*Problems to work on*.
**A)** The parallel-strategy search settings below describe several configuration arguments. List the name of each argument they tell you to set.
**B)** Using the parallel-strategy search settings below, decide whether each statement agrees with them. Answer yes or no for each, and quote the words that decide it.
(i) `fine_grained_mode` is enabled by default.
(ii) The `batch` mode needs profile results for four different batch sizes of the same layer type.
(iii) In `sequence` mode, the user must keep the sequence length consistent.

Set `sequence-parallel` to account for the `Megatron-TP-SP` method when building the cost model.

Set `fine_grained_mode` to `0` / `1`(default:`1`) to disable/enable fine-grained parallel strategy and search. For the former, the search engine will find a global parallel strategy, meaning the same parallel strategy is applied to all layers. For the latter, it refers to the standard fine-grained parallel strategy search.

Set `profile_mode` to `static` / `batch` / `sequence` (default:`static`) to determine the estimation method for computation time and memory when building a cost model, `static` indicates that computation time increases proportionally with batch size. In contrast, `batch` suggests that computation time grows linearly with batch size. Specifically, we will use an $\alpha-\beta$ model to fit a linear function based on the profiled data. To ensure accuracy, when using `batch`, we require profile results for 8 different batch sizes for the same layer type. Additionally, `sequence` uses profiled data to model memory and time performance for other sequence lengths. In practice, `profile_mode` in the searching argument should typically match the profile argument. When using `static` or `batch` modes, user also need to ensure the sequence length is consistent. However, this is not necessary when using the `sequence` mode.

*Record extracts*.
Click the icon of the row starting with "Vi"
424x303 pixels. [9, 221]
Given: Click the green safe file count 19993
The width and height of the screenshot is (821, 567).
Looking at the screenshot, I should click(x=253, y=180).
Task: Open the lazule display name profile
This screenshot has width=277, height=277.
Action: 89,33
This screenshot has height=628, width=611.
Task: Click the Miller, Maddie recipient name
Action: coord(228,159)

==

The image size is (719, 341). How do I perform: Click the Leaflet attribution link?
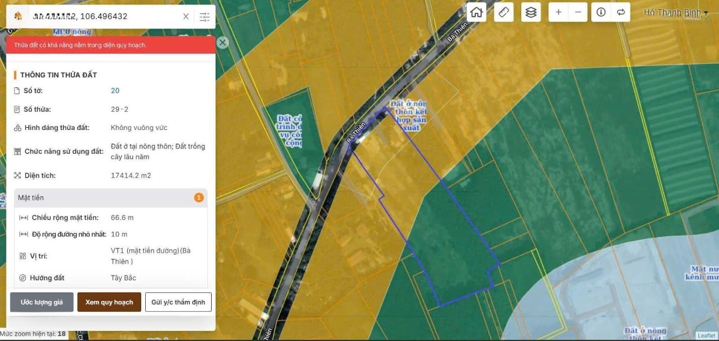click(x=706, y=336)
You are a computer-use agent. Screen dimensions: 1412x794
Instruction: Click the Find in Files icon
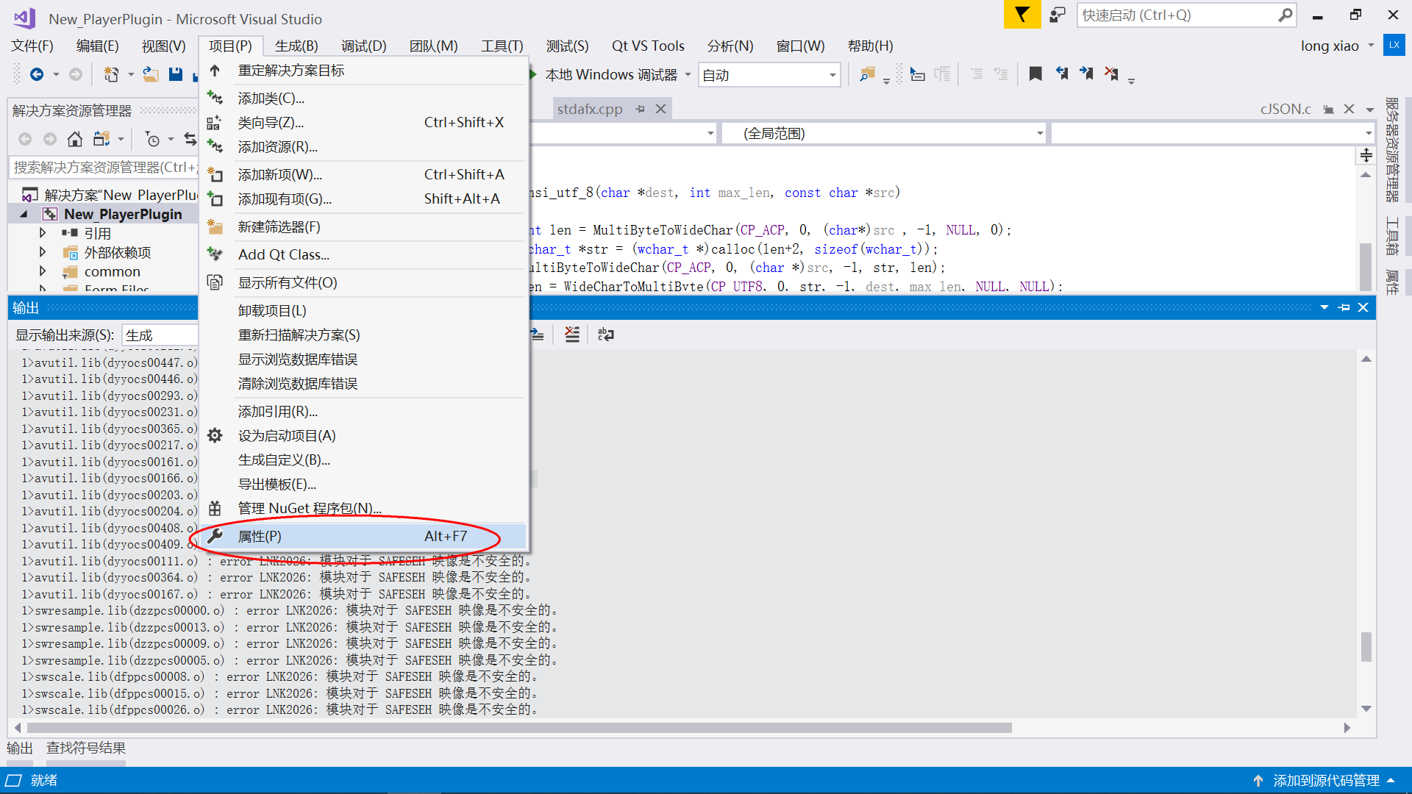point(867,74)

*Answers in order*.
**A)**
`sequence-parallel`
`fine_grained_mode`
`profile_mode`

**B)**
(i) Yes: "Set `fine_grained_mode` to `0` / `1`(default:`1`) to disable/enable fine-grained parallel strategy and search."
(ii) No: "when using `batch`, we require profile results for 8 different batch sizes for the same layer type."
(iii) No: "However, this is not necessary when using the `sequence` mode."